Top of EXCERPTED TEXT

Sixty-two people responded to 200 statements in Round 2, 49.2% response rate (Tables 2 and 3). One hundred and five statements progressed to Round 3 for further consensus building as they were rated 7–9 by ≥70% of respondents and 1–3 by < 15% of respondents. These comprised 86 statements identified when responses of all participants were considered together and a further 19 prioritised by consumers.

Round 3

Forty-one participants responded to Round 3 of the survey, representing a response rate of 33% in relation to 126 respondents in Round 1 (Tables 2 and 3).

All participants together reached consensus on 93 statements and consumers identified one additional priority, to reach a total of 94 statements. Of the 19 statements identified as priorities by consumers in Round 2, nine were rated as priorities by all respondents in Round 3 and were amongst the final 94 statements included in the clinical guidelines. Results for all statements across all three rounds are presented in Table 4.

Discussion

The Delphi study reported here was completed to address the gap in evidence to guide implementation of eye-gaze control technology with people with cerebral palsy and to inform the content of clinical guidelines for eye-gaze control technology implementation [6–11, 22]. Consensus was reached on 94 statements considered important to be included in these clinical guidelines. These statements were categorised in the eight main themes outlined in Table 4 and explored in detail below.

Bottom of EXCERPTED TEXT

- TASKS TO COMPLETE -
A - Using the excerpt on the eye-gaze Delphi study, answer these questions:
(i) How many people responded in Round 2?
(ii) How many participants responded to Round 3?
(iii) On how many statements was consensus finally reached for the clinical guidelines?
B - Quote the stretch of the eye-gaze Delphi excerpt from "Forty-one participants responded" through "in Table 4.".
C - Continue the excerpt on the eye-gaze Delphi study from its last sentence.
The material plays no part in this.

Top of MATERIAL SUPPLIED

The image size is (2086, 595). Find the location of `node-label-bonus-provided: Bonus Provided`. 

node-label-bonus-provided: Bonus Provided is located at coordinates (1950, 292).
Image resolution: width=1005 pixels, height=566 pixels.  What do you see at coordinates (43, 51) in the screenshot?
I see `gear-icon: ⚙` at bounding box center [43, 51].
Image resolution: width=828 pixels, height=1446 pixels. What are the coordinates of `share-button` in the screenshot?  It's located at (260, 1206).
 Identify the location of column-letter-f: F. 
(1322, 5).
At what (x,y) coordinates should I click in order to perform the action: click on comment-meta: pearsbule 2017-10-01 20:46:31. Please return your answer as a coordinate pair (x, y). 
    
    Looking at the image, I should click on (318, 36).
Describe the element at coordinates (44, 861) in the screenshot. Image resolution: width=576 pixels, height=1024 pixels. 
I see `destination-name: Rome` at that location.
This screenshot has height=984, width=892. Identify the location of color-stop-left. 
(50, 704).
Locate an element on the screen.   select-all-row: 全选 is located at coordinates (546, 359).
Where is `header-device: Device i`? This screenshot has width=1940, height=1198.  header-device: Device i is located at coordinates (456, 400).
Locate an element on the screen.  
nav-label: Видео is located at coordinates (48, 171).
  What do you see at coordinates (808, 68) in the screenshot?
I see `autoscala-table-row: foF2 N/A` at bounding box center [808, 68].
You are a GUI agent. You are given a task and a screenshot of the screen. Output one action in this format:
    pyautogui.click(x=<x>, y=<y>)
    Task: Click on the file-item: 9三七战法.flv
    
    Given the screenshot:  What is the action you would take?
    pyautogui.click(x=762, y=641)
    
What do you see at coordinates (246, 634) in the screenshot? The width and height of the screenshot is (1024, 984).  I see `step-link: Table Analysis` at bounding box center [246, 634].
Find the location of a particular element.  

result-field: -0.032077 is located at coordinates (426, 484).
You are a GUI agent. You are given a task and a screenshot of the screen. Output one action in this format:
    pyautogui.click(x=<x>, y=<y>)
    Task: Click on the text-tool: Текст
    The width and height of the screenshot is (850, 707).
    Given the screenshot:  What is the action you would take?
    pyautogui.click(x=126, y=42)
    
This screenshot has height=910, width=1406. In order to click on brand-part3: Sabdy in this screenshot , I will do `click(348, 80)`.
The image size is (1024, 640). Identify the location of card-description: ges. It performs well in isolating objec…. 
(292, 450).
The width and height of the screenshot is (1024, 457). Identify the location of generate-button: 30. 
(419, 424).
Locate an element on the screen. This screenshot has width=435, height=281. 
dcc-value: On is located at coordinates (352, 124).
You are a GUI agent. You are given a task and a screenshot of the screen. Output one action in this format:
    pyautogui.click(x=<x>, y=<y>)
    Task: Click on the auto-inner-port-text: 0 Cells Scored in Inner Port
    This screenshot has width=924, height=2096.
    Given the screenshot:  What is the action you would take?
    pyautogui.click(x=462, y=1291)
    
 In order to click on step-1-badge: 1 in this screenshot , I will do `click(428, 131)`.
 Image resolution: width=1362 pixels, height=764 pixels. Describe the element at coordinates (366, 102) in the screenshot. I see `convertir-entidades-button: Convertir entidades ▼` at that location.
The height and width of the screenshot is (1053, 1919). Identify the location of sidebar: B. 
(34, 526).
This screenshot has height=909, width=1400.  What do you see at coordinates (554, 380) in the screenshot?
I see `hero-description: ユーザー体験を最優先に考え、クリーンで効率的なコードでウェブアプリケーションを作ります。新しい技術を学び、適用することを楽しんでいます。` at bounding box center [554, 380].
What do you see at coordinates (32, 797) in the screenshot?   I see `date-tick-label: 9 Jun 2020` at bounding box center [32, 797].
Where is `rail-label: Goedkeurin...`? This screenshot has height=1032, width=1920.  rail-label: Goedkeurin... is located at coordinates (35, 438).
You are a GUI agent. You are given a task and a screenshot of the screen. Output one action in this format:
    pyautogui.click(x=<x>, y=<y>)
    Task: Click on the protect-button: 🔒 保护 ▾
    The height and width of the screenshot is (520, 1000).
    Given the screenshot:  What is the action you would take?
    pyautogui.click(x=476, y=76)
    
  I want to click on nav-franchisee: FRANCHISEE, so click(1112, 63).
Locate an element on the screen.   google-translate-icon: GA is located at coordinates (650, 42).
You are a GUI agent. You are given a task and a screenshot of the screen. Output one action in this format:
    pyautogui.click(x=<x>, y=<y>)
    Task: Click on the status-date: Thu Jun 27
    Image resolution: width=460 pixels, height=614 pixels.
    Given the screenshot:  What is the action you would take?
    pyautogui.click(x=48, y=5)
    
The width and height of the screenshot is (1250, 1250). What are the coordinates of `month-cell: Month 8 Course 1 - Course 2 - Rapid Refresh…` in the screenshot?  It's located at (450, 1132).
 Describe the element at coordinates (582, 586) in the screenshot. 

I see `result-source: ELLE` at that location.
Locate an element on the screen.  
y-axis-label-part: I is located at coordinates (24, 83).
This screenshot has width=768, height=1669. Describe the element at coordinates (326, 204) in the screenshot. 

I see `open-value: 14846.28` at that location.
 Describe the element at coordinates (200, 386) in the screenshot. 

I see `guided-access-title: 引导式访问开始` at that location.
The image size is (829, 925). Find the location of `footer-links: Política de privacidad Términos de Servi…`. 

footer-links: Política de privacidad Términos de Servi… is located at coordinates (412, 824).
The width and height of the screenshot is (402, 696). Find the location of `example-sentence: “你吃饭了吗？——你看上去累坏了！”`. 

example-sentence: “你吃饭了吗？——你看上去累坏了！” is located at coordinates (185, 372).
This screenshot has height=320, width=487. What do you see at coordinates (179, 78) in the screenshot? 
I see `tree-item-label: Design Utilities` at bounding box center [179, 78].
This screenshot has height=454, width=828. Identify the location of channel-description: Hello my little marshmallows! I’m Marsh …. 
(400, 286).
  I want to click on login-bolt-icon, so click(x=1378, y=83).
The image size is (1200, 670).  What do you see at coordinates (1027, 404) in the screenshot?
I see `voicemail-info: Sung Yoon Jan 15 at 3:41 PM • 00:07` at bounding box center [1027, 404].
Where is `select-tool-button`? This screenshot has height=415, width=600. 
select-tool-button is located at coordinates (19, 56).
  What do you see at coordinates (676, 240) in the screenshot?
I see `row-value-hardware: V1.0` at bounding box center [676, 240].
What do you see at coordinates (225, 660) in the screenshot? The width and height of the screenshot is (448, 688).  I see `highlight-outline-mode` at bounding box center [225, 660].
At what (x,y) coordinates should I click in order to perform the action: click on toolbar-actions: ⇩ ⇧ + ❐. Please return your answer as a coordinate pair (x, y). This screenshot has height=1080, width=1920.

Bottom of MATERIAL SUPPLIED

- ANSWER LIST -
A -
(i) Sixty-two people.
(ii) Forty-one participants.
(iii) 94 statements.

B -
Forty-one participants responded to Round 3 of the survey, representing a response rate of 33% in relation to 126 respondents in Round 1 (Tables 2 and 3).

All participants together reached consensus on 93 statements and consumers identified one additional priority, to reach a total of 94 statements. Of the 19 statements identified as priorities by consumers in Round 2, nine were rated as priorities by all respondents in Round 3 and were amongst the final 94 statements included in the clinical guidelines. Results for all statements across all three rounds are presented in Table 4.

C -
Importantly, the consensus achieved through this international, multiple stakeholder, Delphi process strongly reinforced that important outcomes for eye-gaze control technology users included engagement in play, leisure, recreation and education; enhanced quality of life and social interaction; control over the environment; and promoting communication. This is important evidence to contribute to the justification of funding for use of eye-gaze control technology as a means of accessing a broad range of technology, and potentially making a significant impact to the user and their support network.

Themes identified in the Delphi survey to include in clinical guidelines

Several issues were common to many of the eight themes distilled from the Delphi survey. These have been extracted and presented here to reduce repetition. Optimal seating and positioning were repeatedly identified as important for supporting assessment and trial of eye-gaze control technology and to enable its ongoing use. Skilled occupational therapists and seating specialists are therefore critical members of any team supporting use of eye-gaze control technology.

The importance of clinicians possessing up-to-date knowledge of available technology and current research and development in the field was identified as important to enable matching of technology features to users’ needs. In addition, a thorough understanding of how the technology works, can be adapted to meet a person’s needs, and support their development and progress, was considered integral to successful assessment, trials and ultimately implementation and mastery. Aspects of knowledge identified as critical include how to select set up a device which incorprating calibration, configuration, good connectivity, mounting, tailoring (e.g., compensation for some visual difficulties) and how to upgrade device features.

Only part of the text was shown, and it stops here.